**Source text:**
The SI group was instructed to listen to the speech and simultaneously interpret it into English, preserving as much information as possible while producing idiomatic L2 renditions. The use of the L1–L2 direction was strategic to enhance ecological validity, as (i) it is predominant in professional SI across China and (ii) participants were more acquainted with it than with L2–L1 SI in their training program. Output was recorded through the headset’s built-in microphone and saved as .mp3 files on Xima 3100 Digital Integrated Teaching System V2.0. SI quality was evaluated according to standard criteria, focusing on content, form and delivery (Hamidi & Pöchhacker, Reference Hamidi and Pöchhacker2007; Macías, Reference Macías2006; Pöchhacker, Reference Pöchhacker2001). The TC group was asked to listen attentively so as to respond to five open-ended questions presented in a printed survey at the end of the recording. Questions were formulated in L2 (English) and answered in writing. The use of L2 for this task increased task demands (creating more stringent conditions to test the selectivity of predicted SI-related exertion effects), while favoring comparability with the SI task by mirroring its dual-language nature.
2.2.3. Post-exertion phase
The post-exertion phase was identical to the pre-exertion phase, except that tasks were presented in reverse order, with the WM task first, followed by the Stroop and fluency tasks. Through this sequencing, the WM task was always performed immediately before and immediately after the corresponding exertion task, preventing interference from other tests.

**What the task requires:**
Extend the interpreting study excerpt, picking up right after its last sentence. The records that come next are unrelated to the interpreting study excerpt and stand on their own.

**Data lines:**
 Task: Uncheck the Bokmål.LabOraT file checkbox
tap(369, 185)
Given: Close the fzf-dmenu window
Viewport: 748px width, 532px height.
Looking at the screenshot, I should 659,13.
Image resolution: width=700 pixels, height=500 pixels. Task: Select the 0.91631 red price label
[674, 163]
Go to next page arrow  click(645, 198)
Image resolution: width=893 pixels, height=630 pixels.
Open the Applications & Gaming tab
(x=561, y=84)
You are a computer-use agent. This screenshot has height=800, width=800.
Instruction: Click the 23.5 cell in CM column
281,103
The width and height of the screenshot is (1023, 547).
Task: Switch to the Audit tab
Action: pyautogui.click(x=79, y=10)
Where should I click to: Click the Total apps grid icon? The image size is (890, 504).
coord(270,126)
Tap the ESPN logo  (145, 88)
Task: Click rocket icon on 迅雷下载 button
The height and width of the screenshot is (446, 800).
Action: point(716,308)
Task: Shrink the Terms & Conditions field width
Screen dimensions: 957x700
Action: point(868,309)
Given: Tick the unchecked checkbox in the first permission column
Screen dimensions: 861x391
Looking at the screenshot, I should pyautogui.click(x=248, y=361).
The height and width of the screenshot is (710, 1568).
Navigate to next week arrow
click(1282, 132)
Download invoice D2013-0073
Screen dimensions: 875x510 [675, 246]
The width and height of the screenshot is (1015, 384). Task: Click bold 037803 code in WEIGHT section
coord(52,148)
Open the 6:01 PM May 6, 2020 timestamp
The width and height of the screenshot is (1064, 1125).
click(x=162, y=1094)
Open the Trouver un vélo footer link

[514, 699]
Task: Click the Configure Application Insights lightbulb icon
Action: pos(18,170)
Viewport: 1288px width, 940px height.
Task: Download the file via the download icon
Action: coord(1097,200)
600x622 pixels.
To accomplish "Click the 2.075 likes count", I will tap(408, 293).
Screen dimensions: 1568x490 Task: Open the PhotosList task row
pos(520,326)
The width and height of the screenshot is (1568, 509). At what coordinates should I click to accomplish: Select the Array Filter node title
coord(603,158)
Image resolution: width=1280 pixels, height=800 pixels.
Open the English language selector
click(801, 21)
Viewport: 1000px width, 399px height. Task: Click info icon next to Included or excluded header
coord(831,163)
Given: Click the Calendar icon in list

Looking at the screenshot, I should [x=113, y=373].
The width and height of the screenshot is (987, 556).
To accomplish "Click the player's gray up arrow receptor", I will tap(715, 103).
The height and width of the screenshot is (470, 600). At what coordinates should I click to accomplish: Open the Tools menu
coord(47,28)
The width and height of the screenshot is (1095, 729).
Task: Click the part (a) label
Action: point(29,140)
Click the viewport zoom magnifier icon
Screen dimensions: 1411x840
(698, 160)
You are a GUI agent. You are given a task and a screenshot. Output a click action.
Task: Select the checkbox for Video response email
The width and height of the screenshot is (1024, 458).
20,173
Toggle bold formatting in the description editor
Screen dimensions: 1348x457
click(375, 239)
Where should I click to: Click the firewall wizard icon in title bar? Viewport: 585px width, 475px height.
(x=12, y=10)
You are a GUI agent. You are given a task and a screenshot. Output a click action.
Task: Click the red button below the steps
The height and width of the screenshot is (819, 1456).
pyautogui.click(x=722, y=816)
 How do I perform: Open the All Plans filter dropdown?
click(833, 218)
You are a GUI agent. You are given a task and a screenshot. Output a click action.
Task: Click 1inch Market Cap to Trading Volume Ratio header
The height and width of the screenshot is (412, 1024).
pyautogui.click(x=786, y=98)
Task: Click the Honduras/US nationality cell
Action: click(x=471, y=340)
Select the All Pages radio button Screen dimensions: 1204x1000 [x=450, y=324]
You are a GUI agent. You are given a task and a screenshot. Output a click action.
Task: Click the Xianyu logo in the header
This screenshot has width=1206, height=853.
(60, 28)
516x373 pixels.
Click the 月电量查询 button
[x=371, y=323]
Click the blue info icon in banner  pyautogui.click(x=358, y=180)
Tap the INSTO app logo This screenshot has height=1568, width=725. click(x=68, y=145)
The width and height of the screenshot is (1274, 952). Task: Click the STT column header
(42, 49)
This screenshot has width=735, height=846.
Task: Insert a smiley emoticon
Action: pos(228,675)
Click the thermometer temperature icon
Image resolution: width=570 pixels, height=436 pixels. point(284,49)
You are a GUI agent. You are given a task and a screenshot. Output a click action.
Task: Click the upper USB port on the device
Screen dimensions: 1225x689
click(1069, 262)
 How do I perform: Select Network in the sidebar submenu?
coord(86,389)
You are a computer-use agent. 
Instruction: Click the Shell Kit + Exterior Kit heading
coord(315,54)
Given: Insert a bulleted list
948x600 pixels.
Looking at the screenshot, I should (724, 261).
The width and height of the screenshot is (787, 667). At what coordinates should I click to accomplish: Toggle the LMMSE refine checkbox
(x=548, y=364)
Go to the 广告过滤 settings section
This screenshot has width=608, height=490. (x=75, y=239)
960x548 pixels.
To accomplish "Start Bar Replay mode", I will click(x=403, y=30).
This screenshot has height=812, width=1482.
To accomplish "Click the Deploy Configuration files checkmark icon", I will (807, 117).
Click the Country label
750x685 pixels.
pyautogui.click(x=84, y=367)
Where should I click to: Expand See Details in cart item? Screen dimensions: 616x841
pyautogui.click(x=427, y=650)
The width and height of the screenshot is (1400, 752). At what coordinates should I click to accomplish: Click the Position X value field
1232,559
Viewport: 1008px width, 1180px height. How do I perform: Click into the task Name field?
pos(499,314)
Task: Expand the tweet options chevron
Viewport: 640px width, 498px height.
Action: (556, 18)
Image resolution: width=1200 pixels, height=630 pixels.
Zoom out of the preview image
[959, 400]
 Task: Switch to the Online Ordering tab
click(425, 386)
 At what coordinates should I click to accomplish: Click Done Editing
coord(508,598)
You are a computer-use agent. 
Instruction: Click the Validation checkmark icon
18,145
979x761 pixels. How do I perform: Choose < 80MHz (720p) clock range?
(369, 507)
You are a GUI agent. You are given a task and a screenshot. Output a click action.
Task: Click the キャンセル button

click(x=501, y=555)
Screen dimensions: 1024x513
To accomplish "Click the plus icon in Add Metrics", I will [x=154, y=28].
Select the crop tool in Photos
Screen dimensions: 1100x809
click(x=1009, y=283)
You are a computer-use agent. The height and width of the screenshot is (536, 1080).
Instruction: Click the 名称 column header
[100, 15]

**Task output:**
2.3. Statistical analysis
Across tasks, accuracy and response time analyses were performed upon removing outlier values at ±2.5 standard deviations from the corresponding group’s mean. First, WM task accuracy was analyzed using linear mixed-effects models separately for each ‘condition’ (recall-only, integration–recall), with ‘phase’ (pre-exertion, post-depletion) and ‘group’ (SI, TC) as fixed effects, with a random intercept for subjects. To examine whether group differences were driven by variability in WM performance, we first conducted Levene’s tests comparing variances across groups (SI versus TC) and phases (pre-exertion versus post-exertion) for each WM condition (integration–recall and recall-only). In addition, we computed individual change scores (subtraction between the post- and pre-exertion phase outcomes) and visualized their distributions. Group effects on change scores were further assessed using quantile regression at τ = .25, .50 and .75, corresponding to the lower, median and upper parts of the distribution. This approach allowed us to test whether SI selectively influenced participants showing small, typical or large practice-related gains.
Second, for the Stroop task, linear mixed-effects models were separately run on the congruent and incongruent conditions, targeting accuracy and response times (the latter, considering correct responses only). The models included ‘phase’ (pre-exertion, post-exertion) and ‘group’ (SI, TC) as fixed effects and ‘subject’ as a random effect. Additionally, we compared congruent and incongruent trials, for accuracy and response time, using a mixed-effects model with ‘condition’ (congruent, incongruent), ‘phase’ (pre-exertion, post-exertion) and ‘group’ (SI, TC) as fixed effects and ‘subject’ as a random intercept.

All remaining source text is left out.